SELECTED EXTRACT:
# # # # #
The DOJ’s action, supported by U.K. sanctions, OFAC designations, and a FinCEN Section 311 rule isolating Huione Group from the financial system, signals a new enforcement model: treat crypto-enabled human exploitation not as isolated cybercrime, but as a global-security and human-rights issue.

The Breaking Point

For nearly three years, the Prince Group projected an image of prosperity across Phnom Penh’s skyline of glass towers, foundation galas, and gleaming billboards promising a “new Cambodian century.” But behind that façade, Western investigators say, lay a web of walled compounds and digital cages.

In early 2025, U.S. victim reports describing identical crypto-investment frauds began converging on the same blockchain clusters. Each wallet traced back to unhosted Bitcoin addresses holding enormous, dormant balances of tens of thousands of BTC untouched since late 2020.

When a team at Chainalysis Gov Services overlaid the data with a sealed indictment being prepared in the Eastern District of New York, a pattern emerged: the dormant addresses matched the private-key fingerprints recovered from devices tied to Chen Zhi’s conglomerate.

On October 8, prosecutors quietly filed Case No. 25-CR-312, charging Chen with wire-fraud and money-laundering conspiracies. Six days later, the filings were unsealed alongside a civil forfeiture complaint (1:25-cv-05745) claiming government custody of 127,271 BTC, the largest digital-asset seizure ever recorded.

The Mechanics of a Digital Empire

The DOJ’s narrative is chillingly methodical. Prince Group’s subsidiaries, including Jin Bei Group, Warp Data Technology Lao Sole Co., and the payment giant Huione Group, allegedly combined to launder billions in fraudulent crypto proceeds.

  • Warp Data Technology ran industrial Bitcoin mines in Laos and Myanmar.
  • Huione Group processed more than $4 billion in illicit transfers between 2021 and 2025, according to FinCEN.
  • Prince Bank Plc. offered on-ramps for fiat conversion, while the conglomerate’s real-estate arm laundered profits through hotels, casinos, and London property.
# # # # #
DATA:
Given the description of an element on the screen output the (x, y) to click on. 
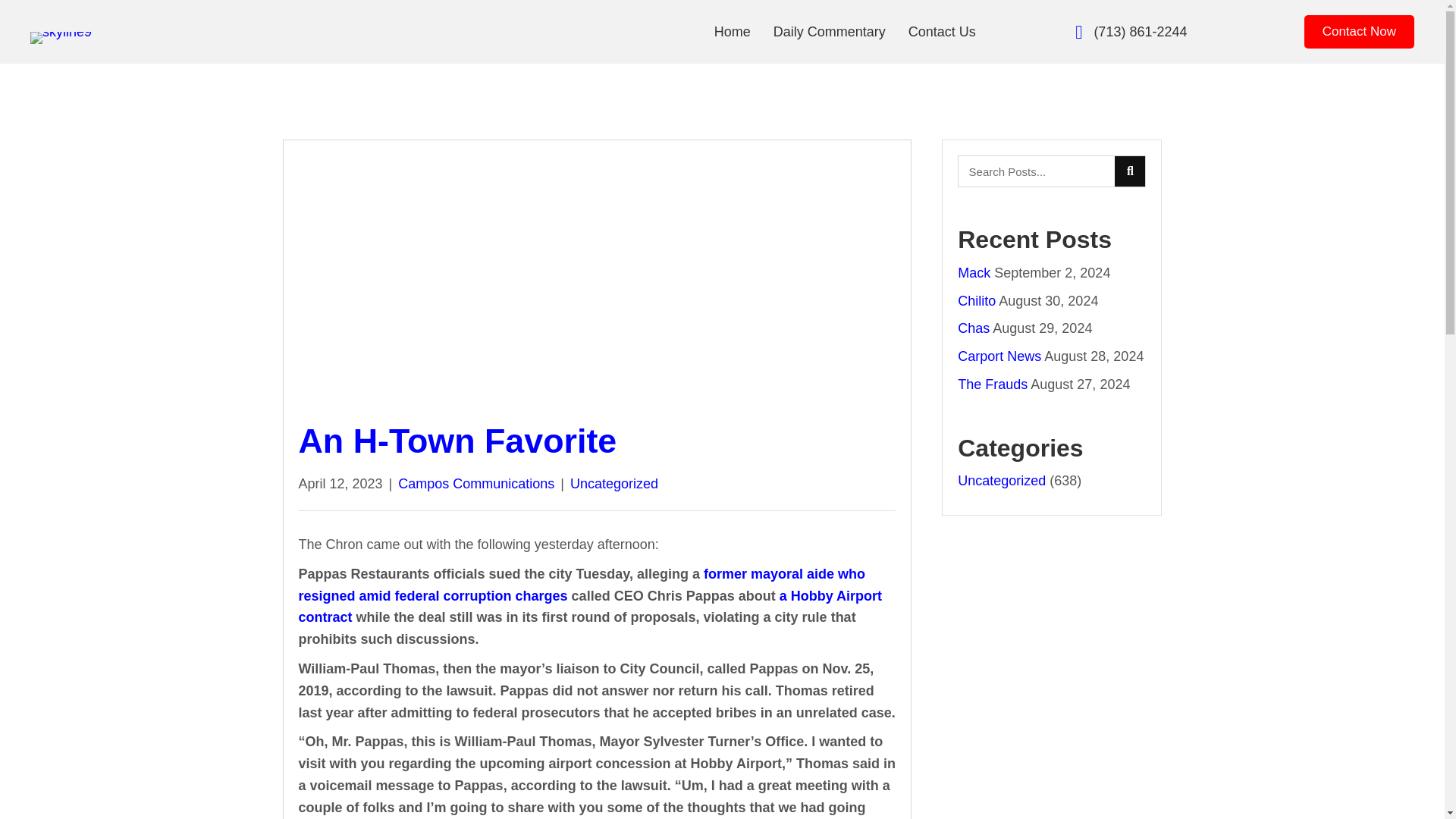
Contact Now (1358, 31)
Uncategorized (614, 483)
The Frauds (992, 384)
Search (1036, 171)
skyline9 (60, 37)
Contact Us (941, 31)
Uncategorized (1001, 480)
a Hobby Airport contract (590, 606)
Carport News (999, 355)
Given the description of an element on the screen output the (x, y) to click on. 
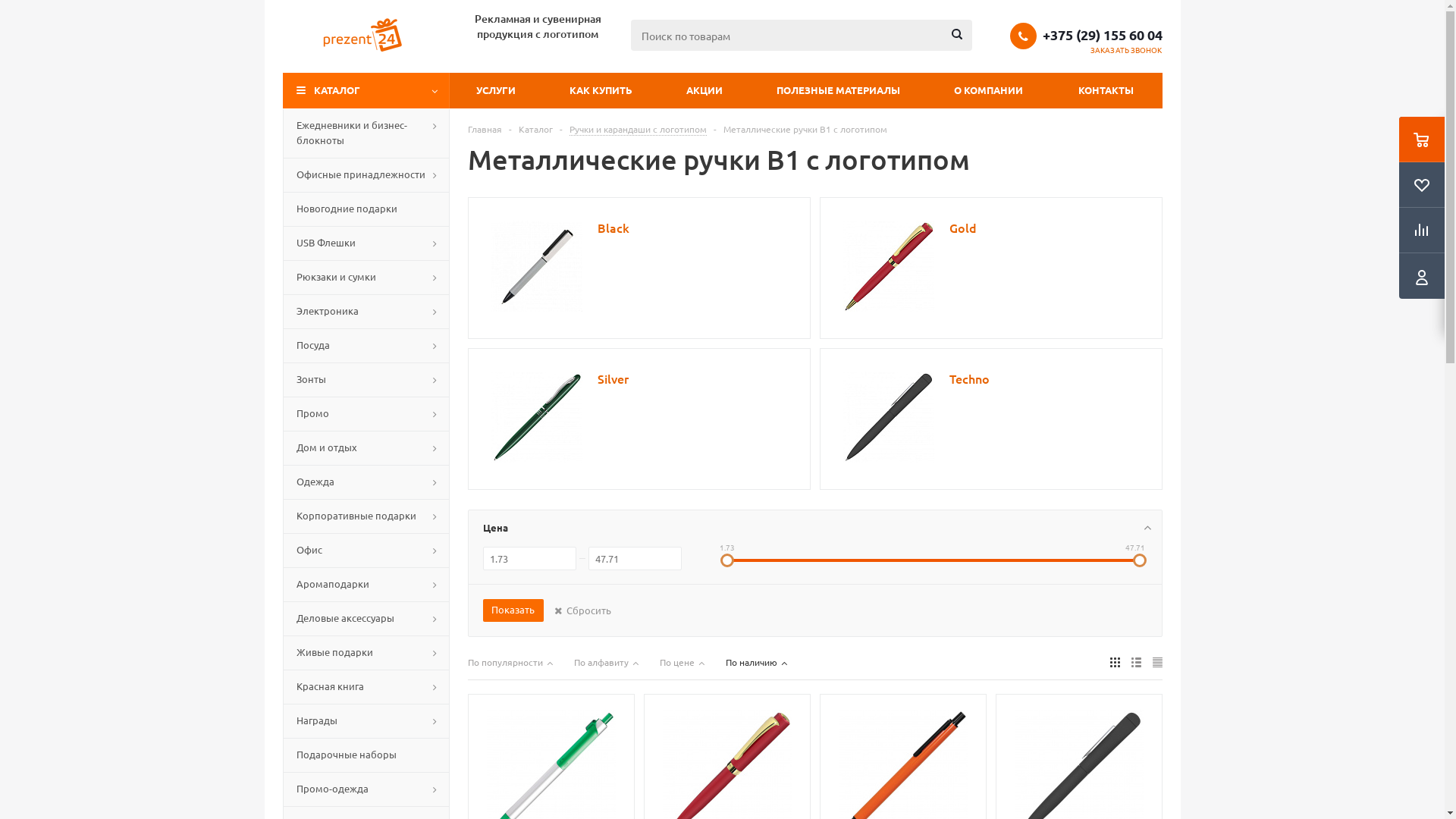
Silver Element type: hover (536, 416)
Techno Element type: text (969, 379)
Techno Element type: hover (888, 416)
Gold Element type: hover (888, 265)
Black Element type: hover (536, 265)
Silver Element type: text (612, 379)
Black Element type: text (613, 228)
Gold Element type: text (962, 228)
+375 (29) 155 60 04 Element type: text (1101, 34)
Given the description of an element on the screen output the (x, y) to click on. 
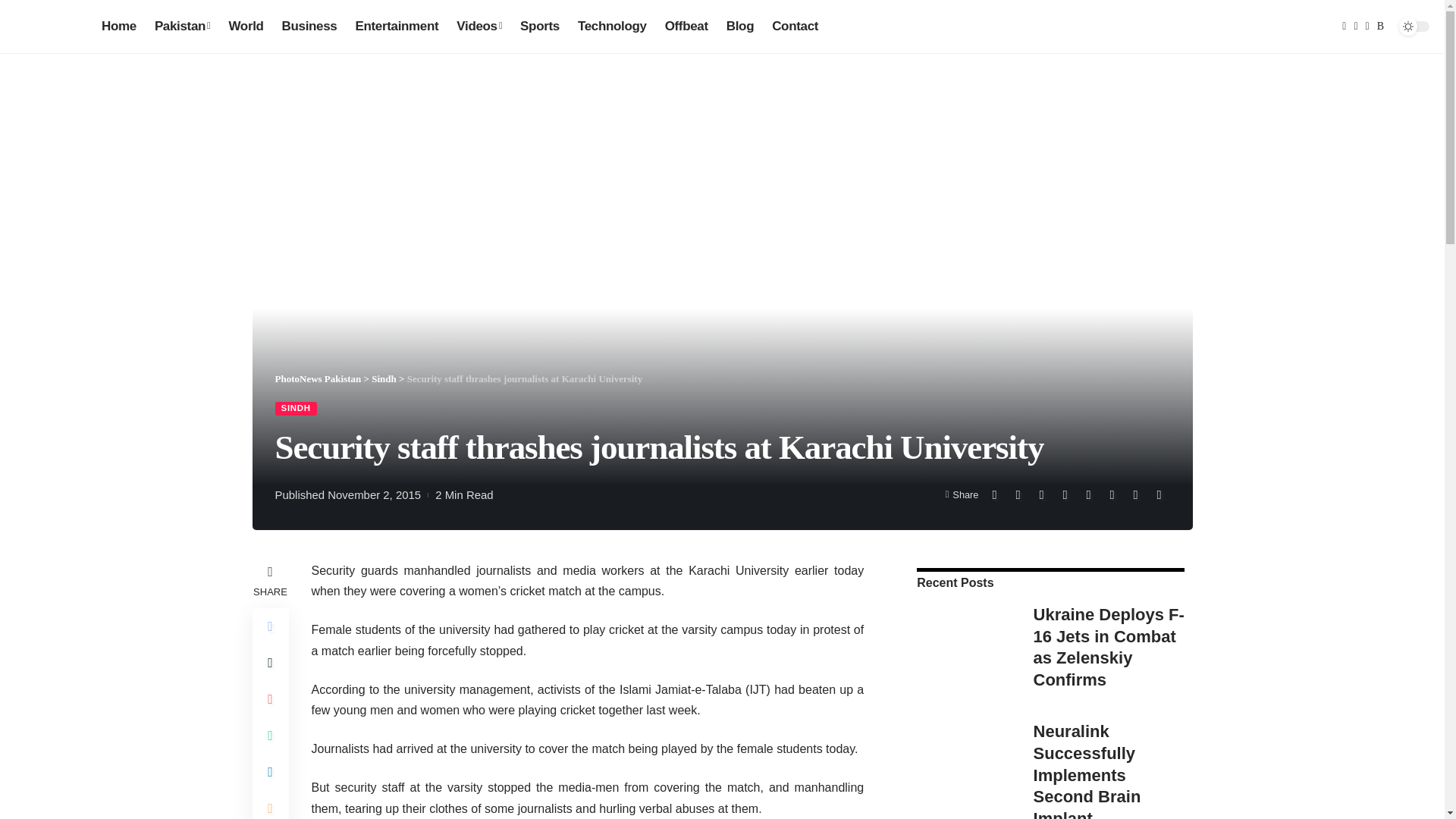
Business (309, 26)
Go to PhotoNews Pakistan. (318, 378)
Technology (612, 26)
Home (119, 26)
Entertainment (396, 26)
Blog (739, 26)
Ukraine Deploys F-16 Jets in Combat as Zelenskiy Confirms (963, 647)
Pakistan (182, 26)
Contact (794, 26)
Videos (478, 26)
Go to the Sindh Category archives. (383, 378)
Neuralink Successfully Implements Second Brain Implant (963, 775)
World (245, 26)
Sports (540, 26)
Offbeat (686, 26)
Given the description of an element on the screen output the (x, y) to click on. 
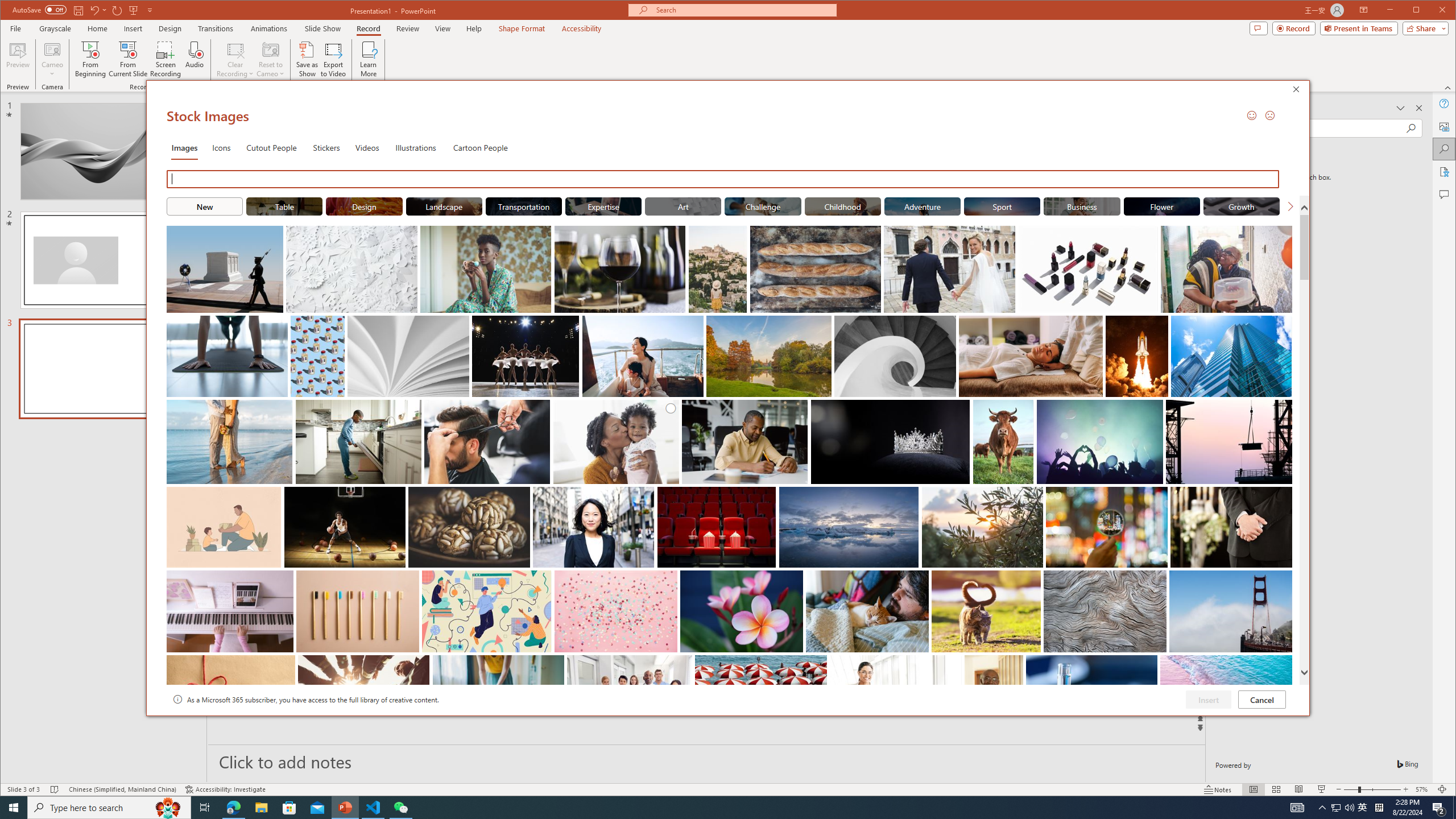
"Flower" Stock Images. (1161, 206)
"Business" Stock Images. (1082, 206)
Icons (220, 147)
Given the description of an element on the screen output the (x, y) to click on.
# # # # #
PROBLEMS AND TASKS:
A) Count the lines in the records that contain the string "Uncategorized". Give only the number.
B) Pick up the Prince Group seizure text after its final bullet and write what comes next.

TASK ANSWERS:
A) 2

B)
Behind those legitimate façades were the scam compounds, the “digital sweatshops” that gave the pig-butchering epidemic its name. Workers lured by fake job ads found themselves imprisoned in guarded buildings, ordered to seduce victims online, and beaten if they failed to meet quotas.

For investigators, the crypto component was both the key and the curse: Bitcoin gave the traffickers global reach and the DOJ global jurisdiction.

The Blockchain Trail

What stunned analysts was the source of the seized coins. For years, blockchain-intelligence firms noticed a cluster of legacy P2SH addresses all beginning with “3” holding precisely 127,271 BTC. They belonged, it now appears, to Lubian Mining Pool, a China-Iran joint operation controlling 6 per cent of Bitcoin’s hash rate in 2020.

In December 2020, Lubian reported a catastrophic wallet drain of roughly the same amount. No exchange deposits ever followed; the coins went dark. The breach predated the 2023 “Milk Sad” and “Trust Wallet” entropy flaws, leading researchers to suspect an earlier weak-key vulnerability in Lubian’s internal signing tool.

By 2024, those same wallets resurfaced in Prince Group-linked addresses via Warp Data Technology’s mining flow. Arkham Intelligence later confirmed a 98 per cent overlap between the Lubian-stolen coins and Chen Zhi’s holdings. When U.S. authorities obtained partial private keys from confiscated servers in London, the linkage was irrefutable.

Key Fact: None of the wallets used mixers or privacy protocols, demonstrating that time, not anonymity, had protected the funds until subpoena power and forensic patience converged.

The Human Cost Behind the Hashes

Every block of Bitcoin carries a timestamp; none record the human hours behind it.

Court exhibits describe more than 10 forced-labour compounds scattered across Cambodia and Myanmar, housing an estimated 30,000 workers. Survivors recount being sold between operators, confined behind razor wire, and beaten for refusing to scam new victims. Phones lined the walls, each connected to messaging apps, each persona carefully crafted to gain a stranger’s trust before the “investment” pitch began.

For U.S. prosecutors, the human-trafficking evidence transformed a financial case into a moral one. The Eastern District of New York, long home to organised-crime prosecutions, applied the same framework: a transnational criminal organisation (TCO) using cryptocurrency as infrastructure for slavery.

OFAC’s simultaneous designation of 146 individuals and entities formalised that view, placing Prince Group alongside narco-cartels and ransomware syndicates on the Specially Designated Nationals list.

Law, Sanctions, and Global Reach

The Chen Zhi action marked the first time the DOJ, Treasury, and U.K. Foreign Office coordinated civil forfeiture, criminal indictment, sanctions, and financial isolation on the same day.

  • DOJ: asset seizure under 18 U.S.C. § 981 (a)(1)(A & C).
  • OFAC: entity sanctions freezing $1.8 billion across four BTC addresses.
  • FinCEN: Section 311 “primary money-laundering concern” designation for Huione Group.
  • U.K. FCDO: travel bans and property freezes on Chen Zhi and close associates.

This web of actions achieved what domestic Cambodian law could not: it cut the network off from dollars, exchanges, and correspondent banking access in one coordinated move.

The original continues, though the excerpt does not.